INPUT RECORDS section start

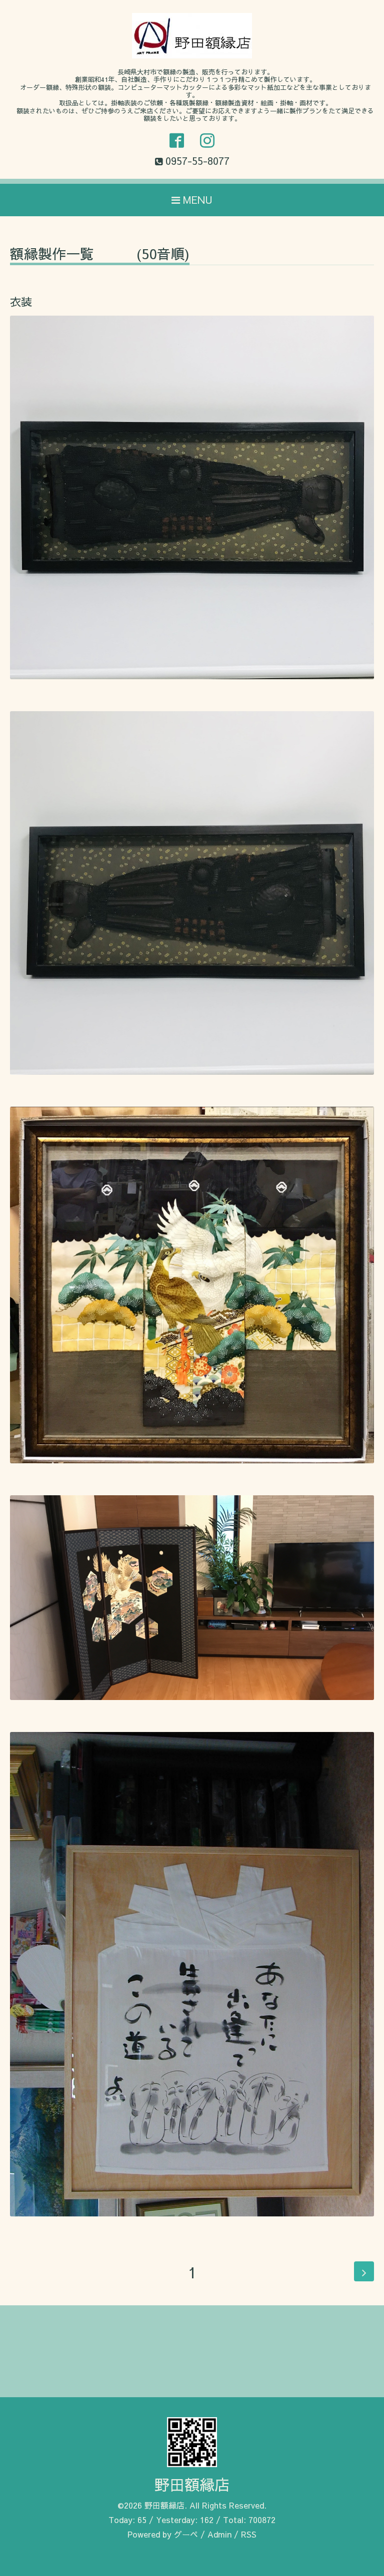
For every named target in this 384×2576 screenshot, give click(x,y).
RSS (248, 2534)
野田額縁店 (192, 2484)
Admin (220, 2534)
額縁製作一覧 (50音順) (100, 255)
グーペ (186, 2534)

INPUT RECORDS section end

TASK ITEM: All of the material must be given again exactly, though no picture may appear in the copy.

WORKED SOLUTION:
For every named target in this 384×2576 screenshot, give click(x,y).
RSS (248, 2534)
野田額縁店 (192, 2484)
Admin (220, 2534)
額縁製作一覧 (50音順) (100, 255)
グーペ (186, 2534)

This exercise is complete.